With ModelingToolkit, I have a number of variables of.w_1.m, of.w_2.m, …, of_w_5.m and I want to check the solution of these variables, e.g., at time = 0.5.

With solution structure sol, I can do this as follows:

So here is a relatively simple example… a bank of N RC circuits, all driven by the same voltage v_\mathrm{i} = b + \sin(\omega\cdot t), with initial values for the capacitor voltage v_\mathrm{c} generated by a random number generator, and resistance R also given random values.

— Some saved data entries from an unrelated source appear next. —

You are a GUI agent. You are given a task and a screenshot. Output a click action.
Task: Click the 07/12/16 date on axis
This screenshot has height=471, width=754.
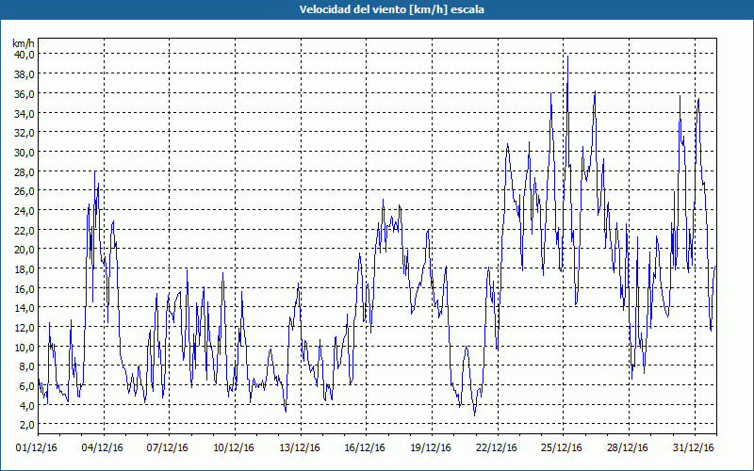click(170, 447)
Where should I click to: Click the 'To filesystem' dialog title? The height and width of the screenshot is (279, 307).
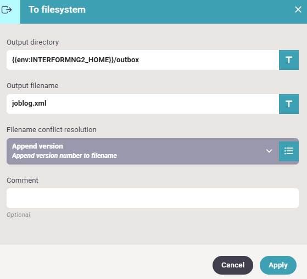pos(57,9)
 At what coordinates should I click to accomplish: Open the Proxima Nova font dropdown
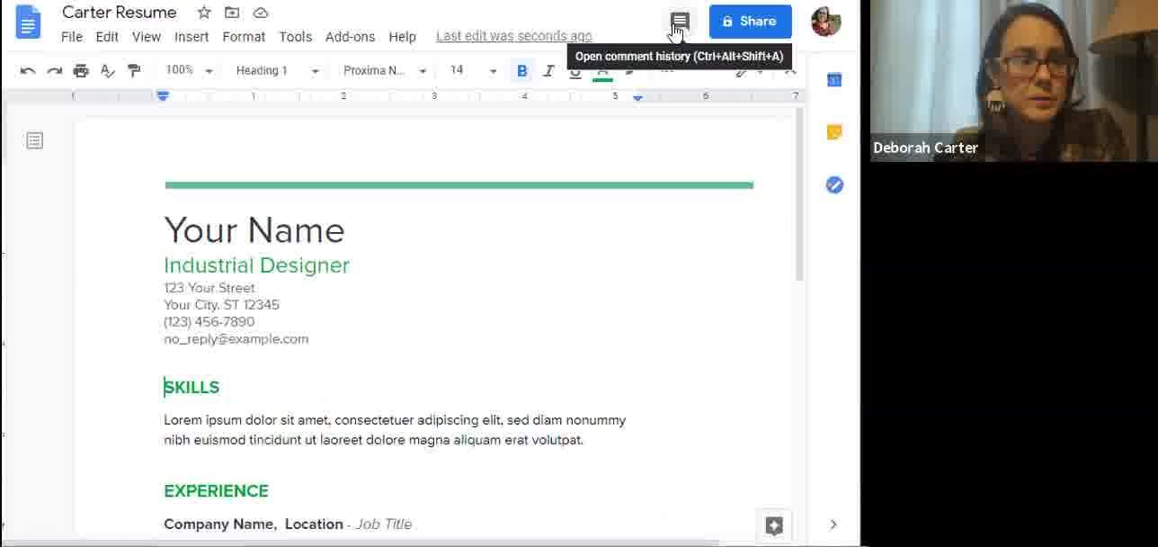click(x=385, y=70)
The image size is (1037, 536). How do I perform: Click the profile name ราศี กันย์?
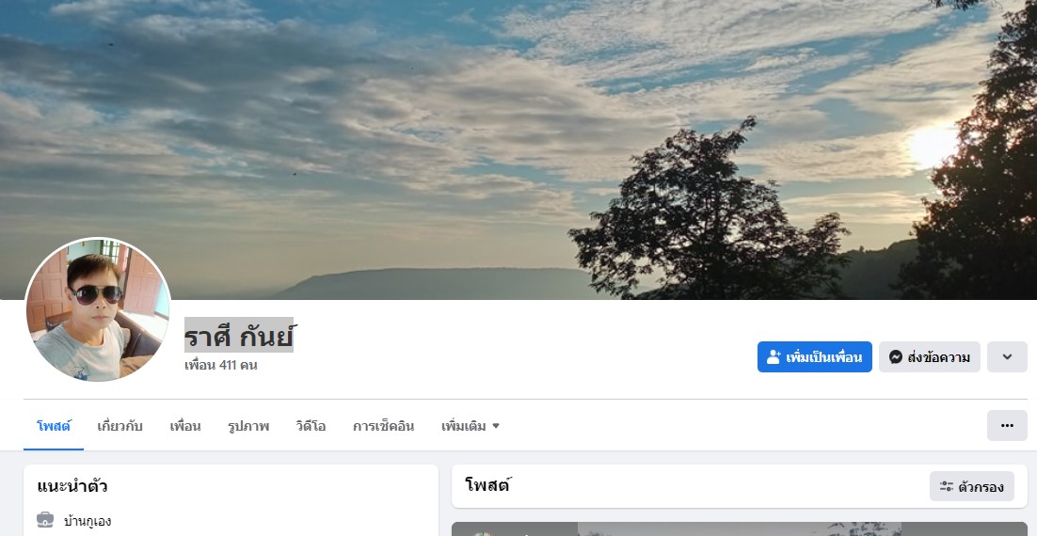239,335
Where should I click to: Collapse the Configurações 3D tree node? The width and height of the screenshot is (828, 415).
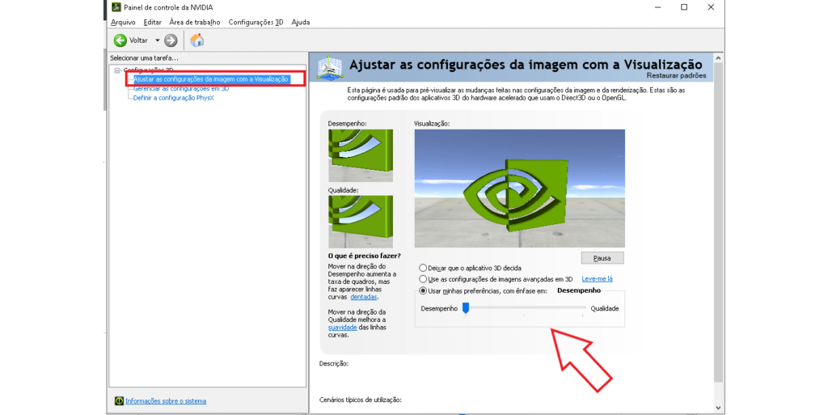pos(117,70)
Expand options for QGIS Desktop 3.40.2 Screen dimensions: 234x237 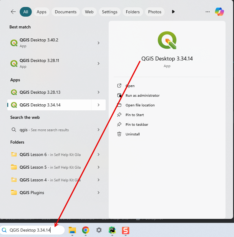pos(98,43)
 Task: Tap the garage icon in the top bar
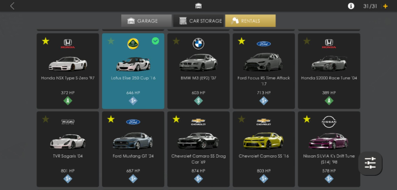(199, 6)
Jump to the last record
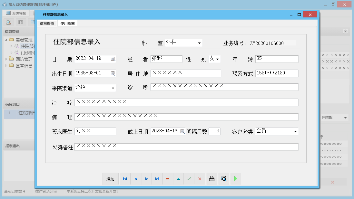 click(x=157, y=179)
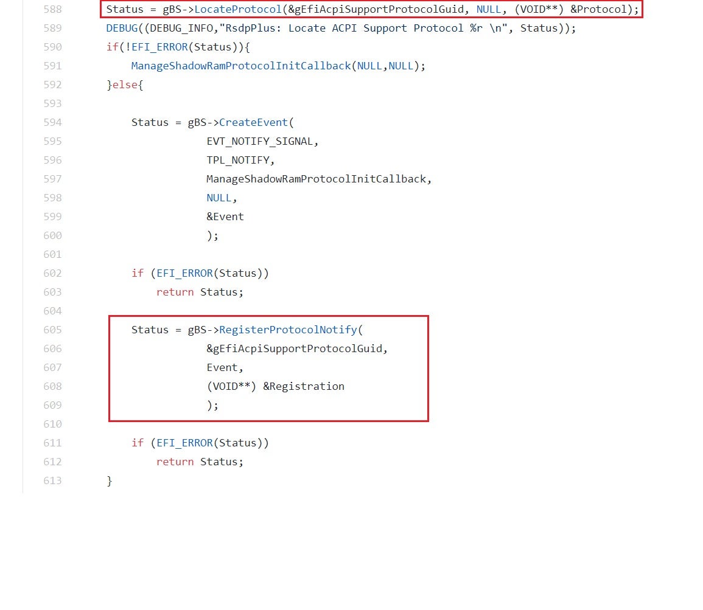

So the N RC circuits all may have different currents i and different capacitor voltages v_\mathrm{c}. I also compute the total capacitor power P.

using ModelingToolkit
using ModelingToolkit: t_nounits as t, D_nounits as D
using DifferentialEquations
using Plots
#
@mtkmodel RC begin
@parameters begin
R
C = 10e-3
end
@variables begin
v_i(t)
i(t)
v_c(t)=randn()
end
@equations begin
i ~ C*D(v_c)
v_i ~ R*i + v_c
end
end
#
@mtkmodel RCBank begin
@parameters begin
ω = 2pi*50/3
b = 1
end
@structural_parameters begin
N = 5
end
@variables begin
P(t)
end
@components begin
bank = [RC(; R=10 + 10*rand()) for j in 1:N]
end
@equations begin
[bank[j].v_i ~ b + sin(ω*t) for j in 1:N]...
P ~ sum([bank[j].v_c*bank[j].i for j in 1:N])
end
end
#
@mtkbuild sys = RCBank()
tspan=(0,1)
prob = ODEProblem(sys, [], tspan)
sol = solve(prob)
plot(sol)

The result is (e.g., since the system is random…):

This seems kind of like what you want but still has 2 problems. N can’t be used in variable definitions (LoadError: promotion of types Int64 and Symbol failed to change any arguments, maybe a bug?). And the final plot just uses I as the legend for all lines, the index is lost.

using ModelingToolkit
using ModelingToolkit: t_nounits as t, D_nounits as D
using DifferentialEquations
using Plots
#
@mtkmodel RC begin
@parameters begin
R
C = 10e-3
end
@variables begin
v_i(t)
i(t)
v_c(t)=randn()
end
@equations begin
i ~ C*D(v_c)
v_i ~ R*i + v_c
end
end
#
@mtkmodel RCBank begin
@parameters begin
ω = 2pi*50/3
b = 1
end
@structural_parameters begin
N = 5
end
@variables begin
P(t)
(I(t))[1:5]
end
@components begin
bank = [RC(; R=10 + 10*rand()) for j in 1:N]
end
@equations begin
[bank[j].v_i ~ b + sin(ω*t) for j in 1:N]...
P ~ sum([bank[j].v_c*bank[j].i for j in 1:N])
I ~ [bank[j].i for j in 1:N]
end
end
function testrcbank()
@mtkbuild sys = RCBank()
tspan=(0,1)
prob = ODEProblem(sys, [], tspan)
sol = solve(prob)
plot(sol; idxs=sys.I)
end

Thanks for suggestion. Let me try to summarize: essentially, you suggest one solution, and point to two possible bugs:

A. Your solution is to copy the currents that are not “unknowns” (states in this case) up from the RC model to the RCBank model. [By introducing new variable I(t) in the RCBank model and copying currents bank[j].i into the new variables.]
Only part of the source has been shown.